Ans. (a) Ba—denser electron sea; (b) Si—covalently bonded network versus molecular crystal; (c) Xe—higher atomic number means stronger London forces; (d) MgF2—cations and anions both smaller.
10.29. Account for the differences in melting point between (a) and (b), between (c) and (d), and between these two differences as shown in Fig. 10-8.
Fig. 10-8
Ans. The crystal forces in (b) and (d) are largely van der Waals. Compounds (a) and (c), containing the polar hydroxide group, are capable of hydrogen bonding. In the case of (c), the hydrogen bonding is from the hydroxide of one molecule to the doubly bonded oxygen of the neighboring molecule; and the resulting intermolecular (between molecules) attraction leads to a very large increase in the melting point as compared with (d), the non-hydrogen-bonded control. In the case of (a), the molecular structure allows intramolecular (within a molecule) hydrogen bonding from the hydroxide group of each molecule to the doubly bonded oxygen of the same molecule; in the absence of strong intermolecular hydrogen bonding the difference in melting point as compared with the reference substance (b) should be small, related perhaps to differences in crystal structure or to the van der Waals forces, which should be slightly larger for (b) than for (a) because of the extra CH3 group.
10.30. Which one of each of the following pairs of liquids has the higher boiling point? Why?
(a) CH3CH2CH2OH or HOCH2CH2OH; (b) CH3CH2CH3 or CH3CH2F; (c) Xe or Kr; (d) H2O or H2S; (e) CH3CH2CH2CH2CH2CH3 or CH3CH2CH2CH3.
Ans. (a) HOCH2CH2OH, twice as many H-bonds per molecule; (b)CH3CH2F, strong dipole moment; (c) Xe, higher atomic number, greater London forces; (d) H2O, strong H-bonds; (e) CH3CH2CH2CH2CH2CH3, longer molecule, greater area of intermolecular contact
10.31. Which of the following pairs of liquids is/are miscible (can be mixed)? Why, or why not? (a) butane (C4H10) and pentane (C5H12); (b) butane and water; (c) 1-butanol (C4H9OH) and water.
Ans. (a) Miscible; forces of attraction between like and unlike molecules are about the same. (b) Not miscible; mixing would disrupt the strong H-bonds in water; there is no especially strong attraction between unlike molecules to compensate. (c) Miscible; both components have hydrogen bonding. Breaking of H-bonds in water is compensated for by the formation of H-bonds between unlike molecules.
10.32. Explain why UF6 (molecular mass 352) is more volatile than SbCl5 (molecular mass 299).
Ans. The intermolecular forces are greater for SbCl5 because the outer atoms have higher Z values providing for greater London forces than in UF6.
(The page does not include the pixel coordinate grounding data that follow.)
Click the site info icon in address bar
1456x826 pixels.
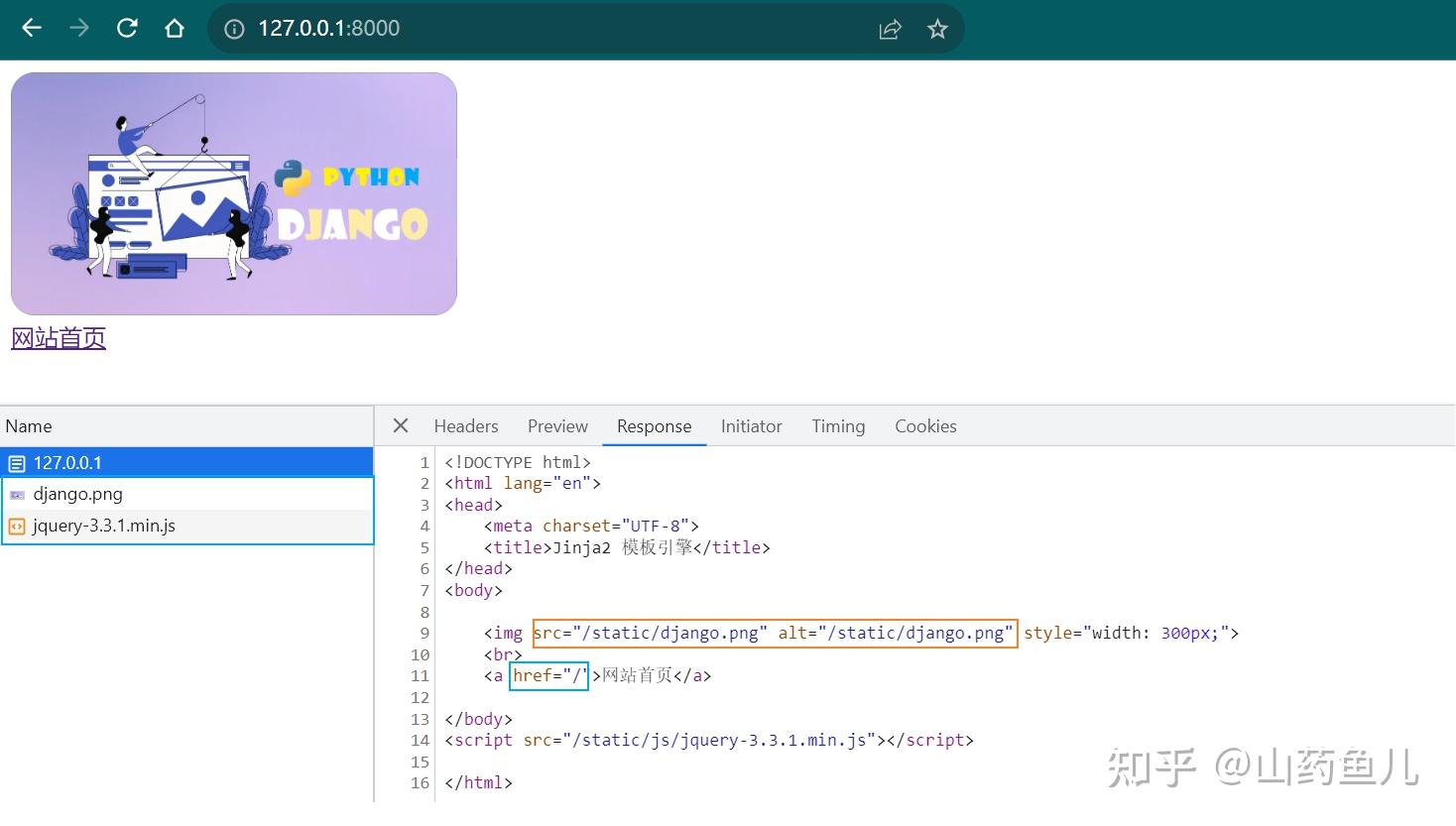tap(234, 29)
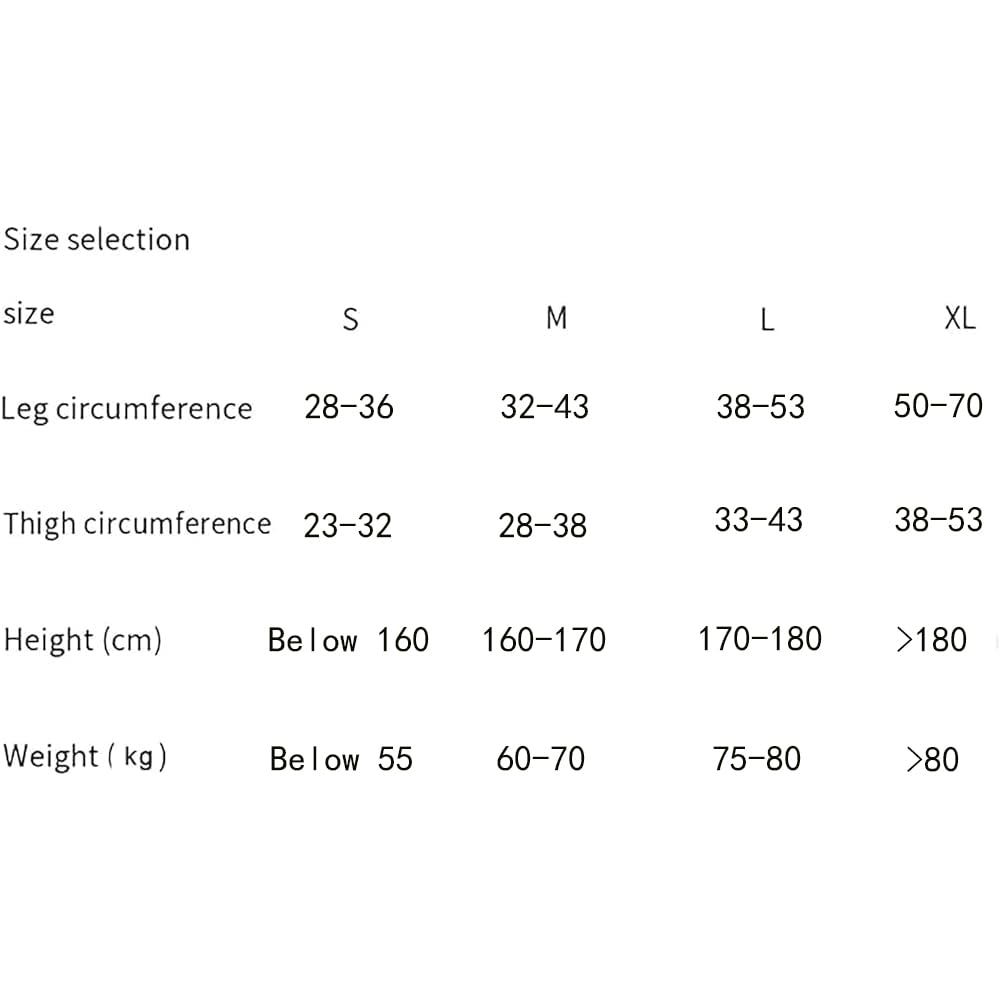Viewport: 1000px width, 1000px height.
Task: Click the 'Leg circumference' row label
Action: tap(127, 409)
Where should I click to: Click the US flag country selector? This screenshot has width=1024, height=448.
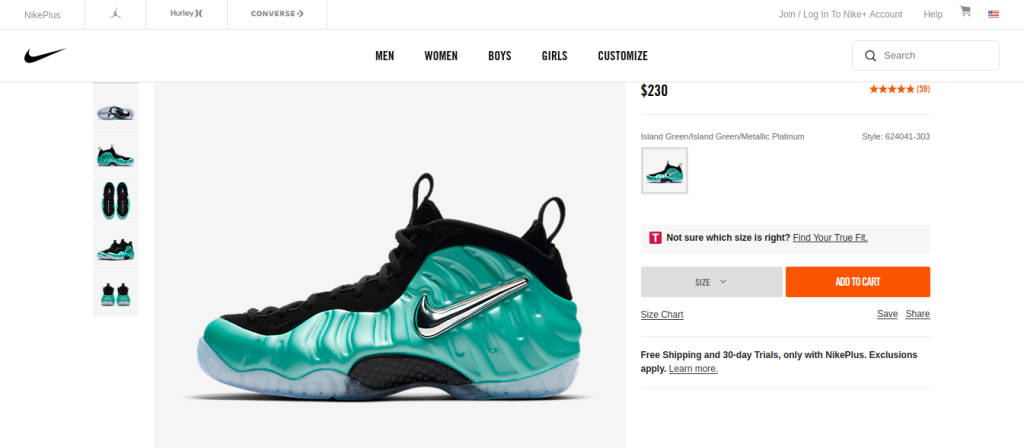(x=993, y=14)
10.33. Explain why water dissolves in acetone (CH3COCH3), but not in hexane (C6H14).
Ans. When water dissolves, quite a lot of energy is required to break its hydrogen bonds. This is compensated for in acetone by hydrogen bonding between water and the oxygen atom of CH3COCH3, but there is no compensating strong interaction with hexane.
10.34. Consider the structure of the methylamine, H2N—CH3, and predict if it is water-soluble.
Ans. The electron pair associated with the nitrogen can attract the hydrogen from water (hydrogen bonding), providing a strong attraction. The conclusion is that this compound is soluble.